Many across the world have been accused, convicted and executed by international courts for such genocidal acts. For appropriate example, as BBC reported on December 30, 2006, “Iraq’s former leader Saddam Hussein is hanged for crimes against humanity... after a year-long trial over the killings of 148 Shias from the town of Dujail in the 1980s.” If Saddam could be hanged for 148 deaths, allow us to examine the civilian deaths caused due to the Iraq war. Though the figures have been disputed, but even the disputed figures range from between 150,000 (Iraq Family Health Survey) to 650,000 (Lancet Survey) to more than 10,00,000 (Opinion Research Business Survey).
The resemblance between the Iraq war and Darfur civil wars (which the US government accepts is a strong case of genocide) are astonishingly strong. In both the cases, the number of casualties (especially of innocent civilians) runs into hundreds of thousands. In both the case, the perpetrators are the same – paramilitaries. In both the cases, the target victims are groups of people from the same “ethnical, racial or religious group.” In Iraq, Bush and Cheney went one step further. They formalised a quasi-genocidal force while setting up the Iraqi forces, where strangely – or perhaps not so strangely – the forces were clearly dominated by Shiite Muslims and ethnic Kurds, indiscriminately writing a swashbuckling tale of terror against Sunni communities. But while Darfur is termed a genocide, the Iraq war is called a ‘counter-insurgency initiative’.

The present US government (and to a large extent, the previous one too) advocated pulling out of troops and decreasing the size of military from Iraq. But when it comes to Darfur what US does is rather declares trial of Omar Bashir for war crimes. Does this sound like genocide? For them it was just ‘War on Terror’

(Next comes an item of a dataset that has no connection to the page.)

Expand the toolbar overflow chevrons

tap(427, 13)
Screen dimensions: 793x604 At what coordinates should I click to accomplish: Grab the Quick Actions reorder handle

Cut to Darfur case. Sudanese troops and a pro-government militia known as the Janjaweed killed hundreds of thousands of people to suppress an uprising among the region’s ethnic African against the Arab-dominated regime of President Omar Hassan al-Bashir. On September 9, 2004, President Bush, EU Parliament, labelled the atrocities in Darfur as genocide. Even John Kerry and senators Joseph Lieberman, Barak Obama and Hillary Clinton labelled the Darfur mayhem a genocide. But none of the names in this esteemed list have ever given even passing references of any genocide when it came to discussing the Iraq war.